A group at World Food Programme is doing a “Fill the Nutrient Gap” (FNG), which aims to “support identification of strategies to increase availability, access, and choice of nutritious foods, to ultimately improve nutrient intake.” This approach looks at the nutrient intake of different target groups, and then uses linear programming to look at the barriers to nutrient intake including the availability, cost and affordability of nutritious diets for households and target groups with higher nutritional needs. They then model potential interventions to improve them. I have heard they have done at least 25 countries. So they are taking it further as compared to these other studies. They are not only looking at the cost of diets, but why they are expensive and what households can do about it.

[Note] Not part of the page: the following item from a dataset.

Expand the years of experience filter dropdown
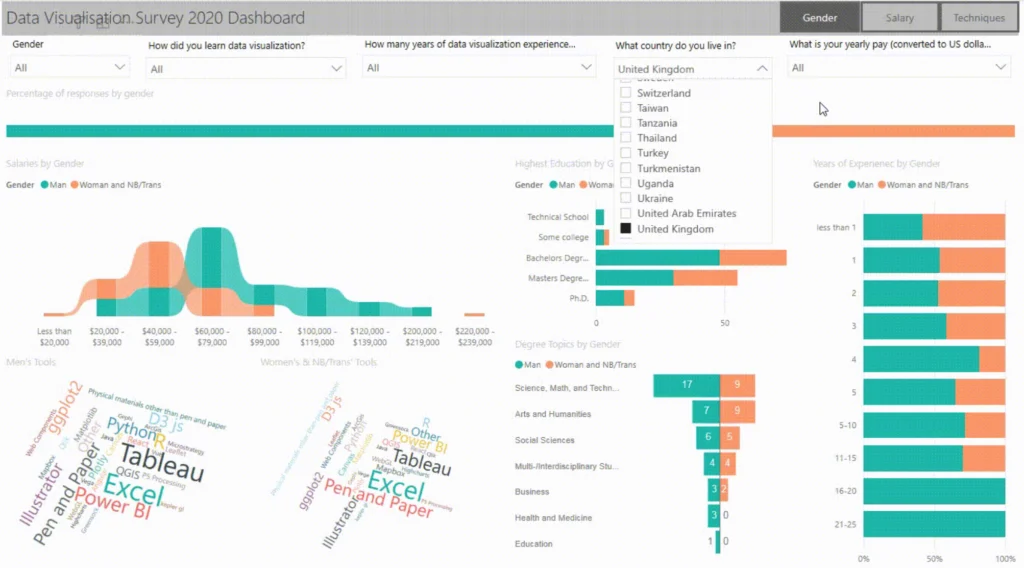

In last year’s Global Nutrition Report, we showed some preliminary data on the range of non-affordability of a nutritious diet across areas in different countries. The data shows a range of non-affordability depending on the region in each country – for example, across different regions of El Salvador, 9% to 44% of households cannot afford a nutritious diet, whereas the range is much greater in Lao People’s Democratic Republic (17% to 95%).
There are others working on the cost of a diet. Marco Springmann will also test out the cost of the EAT-Lancet diet, as an EAT-Lancet Commissioner. I think his study will look more at the cost of dietary patterns - vegetarian, pescetarian, omnivorous etc. So keep your eye out on that publication!